Republicans were livid.
“Senate Bill 5395 was passed in the dead of night (2:00 AM) when most reporters had gone home,” groused Representative Joe Schmick in an email, conveniently neglecting to mention that the debate had begun more than six hours earlier and only dragged on until 2 AM because he and his caucus had insisted in stretching out the proceedings for as long as possible in an attempt to kill the bill.

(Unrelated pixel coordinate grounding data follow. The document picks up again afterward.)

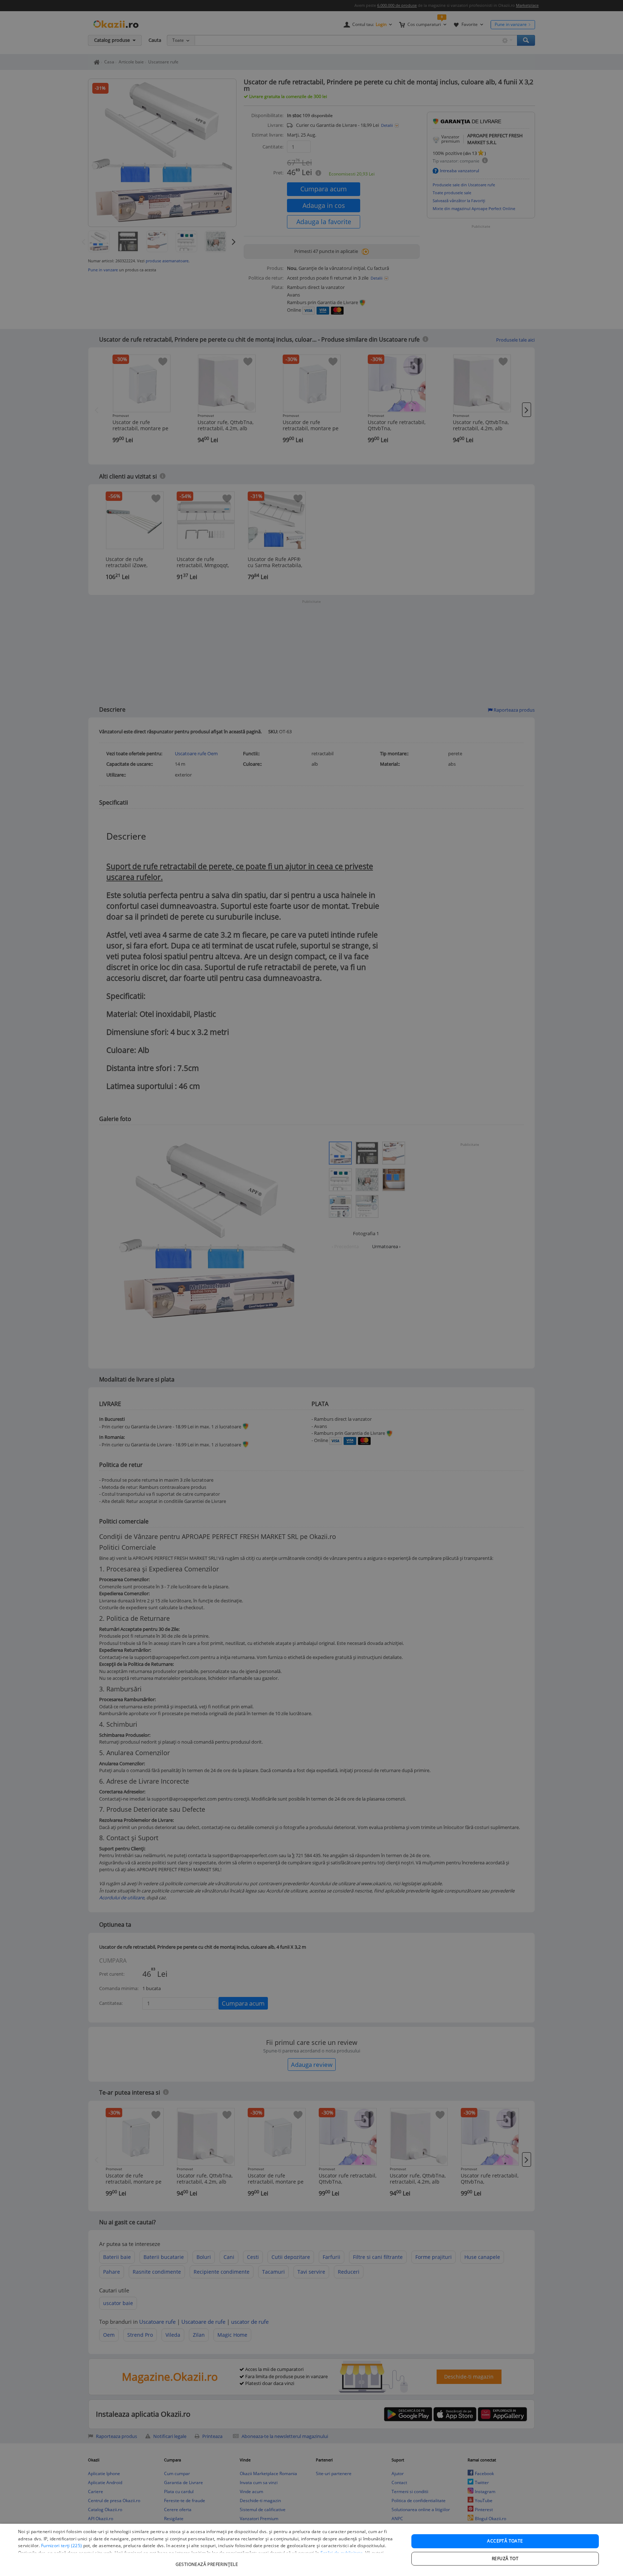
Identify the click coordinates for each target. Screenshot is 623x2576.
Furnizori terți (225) (61, 2545)
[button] (207, 2560)
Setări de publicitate (342, 2553)
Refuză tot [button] (505, 2558)
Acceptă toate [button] (505, 2541)
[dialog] (311, 2550)
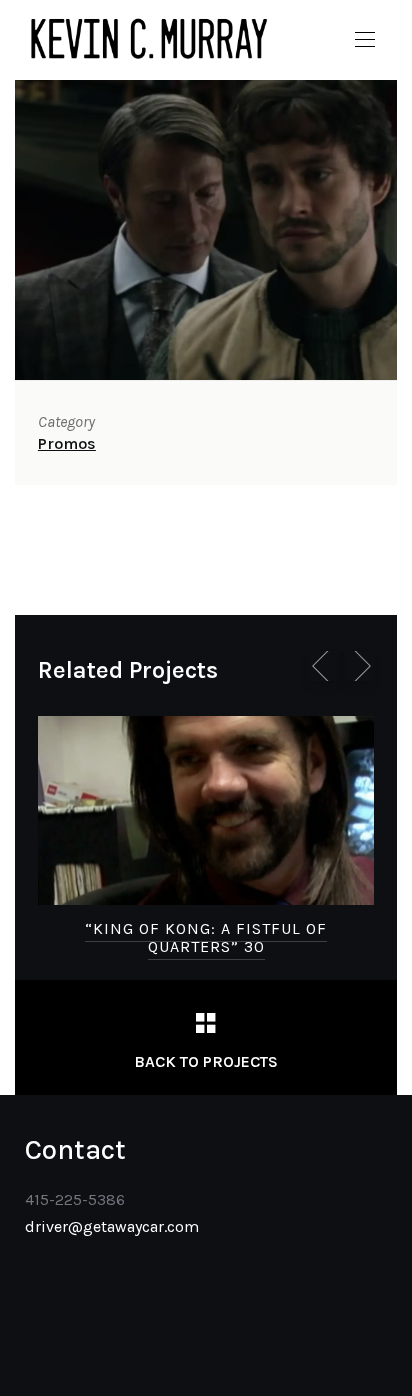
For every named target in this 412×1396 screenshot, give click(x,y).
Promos (67, 443)
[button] (365, 40)
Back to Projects (206, 1061)
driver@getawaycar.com (112, 1226)
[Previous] (324, 666)
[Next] (359, 666)
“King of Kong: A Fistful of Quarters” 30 (206, 937)
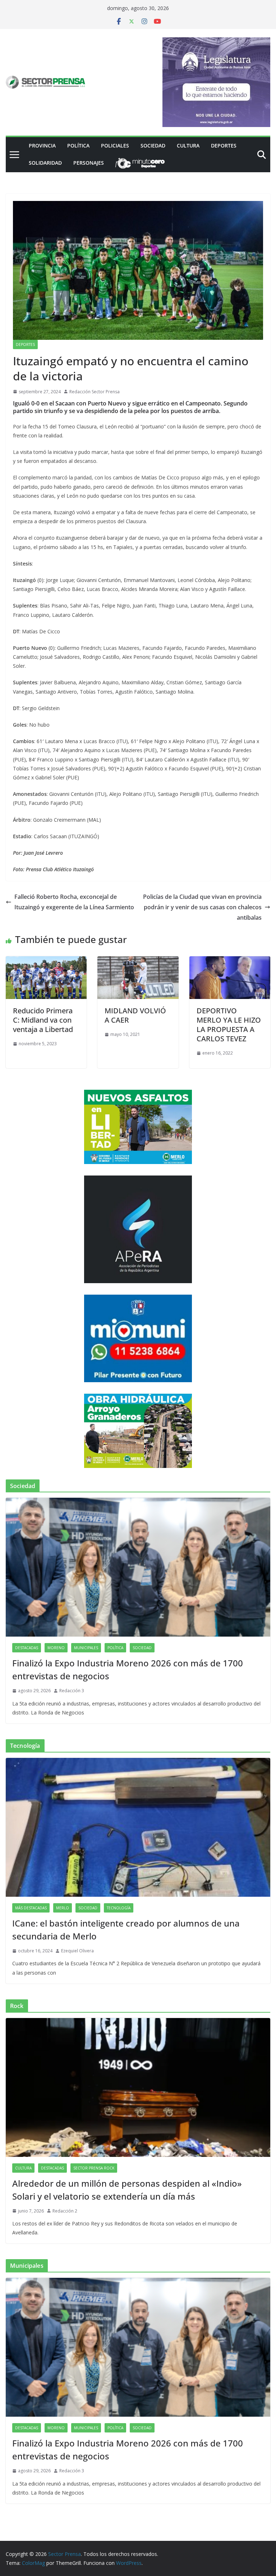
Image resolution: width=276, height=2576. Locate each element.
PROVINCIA (42, 145)
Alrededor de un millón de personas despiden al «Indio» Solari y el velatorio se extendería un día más (127, 2189)
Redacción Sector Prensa (94, 392)
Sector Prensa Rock (93, 2168)
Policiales (115, 145)
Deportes (223, 145)
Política (78, 145)
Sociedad (153, 145)
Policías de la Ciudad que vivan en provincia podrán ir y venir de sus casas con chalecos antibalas (202, 907)
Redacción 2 (64, 2211)
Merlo (62, 1907)
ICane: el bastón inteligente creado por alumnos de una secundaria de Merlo (126, 1929)
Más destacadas (31, 1907)
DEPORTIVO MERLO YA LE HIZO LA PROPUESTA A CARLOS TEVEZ (229, 1024)
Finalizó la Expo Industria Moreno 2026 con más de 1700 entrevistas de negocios (127, 1669)
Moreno (56, 1647)
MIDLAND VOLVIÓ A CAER (135, 1015)
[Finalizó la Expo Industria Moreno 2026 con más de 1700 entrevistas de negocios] (138, 1567)
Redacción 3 (71, 1691)
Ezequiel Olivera (77, 1951)
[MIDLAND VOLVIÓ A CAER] (137, 961)
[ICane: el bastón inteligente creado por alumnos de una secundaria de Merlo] (138, 1827)
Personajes (88, 162)
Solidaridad (45, 162)
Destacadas (26, 1647)
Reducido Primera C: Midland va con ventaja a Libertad (43, 1020)
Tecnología (118, 1907)
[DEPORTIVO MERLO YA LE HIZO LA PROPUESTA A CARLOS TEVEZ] (229, 961)
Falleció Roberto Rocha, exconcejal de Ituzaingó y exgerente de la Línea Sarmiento (74, 902)
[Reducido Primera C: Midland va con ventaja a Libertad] (46, 961)
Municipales (86, 1647)
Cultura (188, 145)
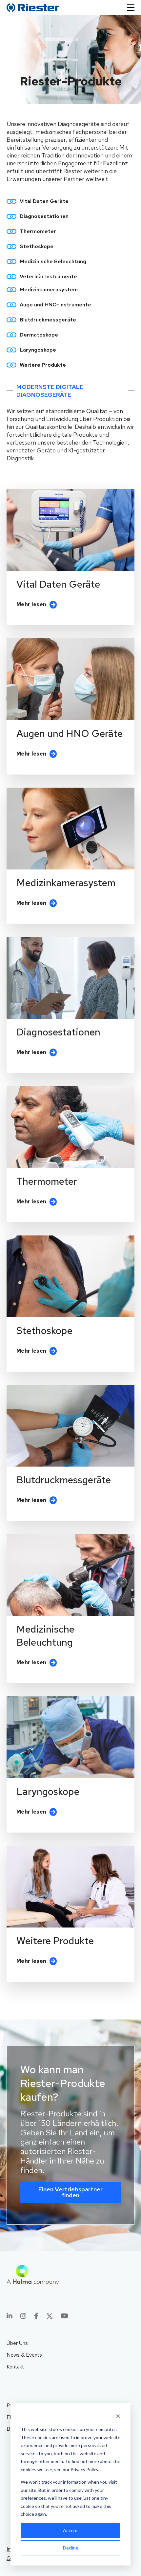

Schmick also complained that most of the two hundred amendments filed by Republicans against the bill were not considered, without bothering to admit that most of the amendments were offered not in the hopes of improving the bill, but with the objective of killing off the bill. (More than a dozen Republican amendments were considered and all of them were rejected.)
“Despite massive opposition from school officials, teachers and parents around the state, the majority party decided to turn a deaf ear and pass Senate Bill 5395,” grumbled Representative Bob McCaslin.
“Mandating sex education for our kindergartners and elementary school students is the wrong direction for our state,” McCaslin added.
Never mind that the bill sensibly requires only age-appropriate curriculum… Republicans keep peddling this myth that the bill will result in kids being taught inappropriate subject matter. They are wrong. Wrong, wrong, wrong.
Republicans are also wrong when they claim their position is representative of the sentiments of the people of this state. Our research clearly shows that voters overwhelmingly support this legislation. 67% of respondents polled last autumn backed ESSB 5395, with 49% expressing strong support. Just 22% were opposed and 11% were not sure. Those are very strong numbers.
Having failed in their efforts to kill the bill, Republicans are now making wildly hyperbolic statements about how it will deprive children of their innocence and rip apart communities. But the truth is the bill will empower Washington’s youth. It does not take away parents’ rights or threaten anyone’s innocence. Knowledge is power and there is no excuse or justification — none — for failing to equip young Washingtonians with the information they need to make healthy decisions.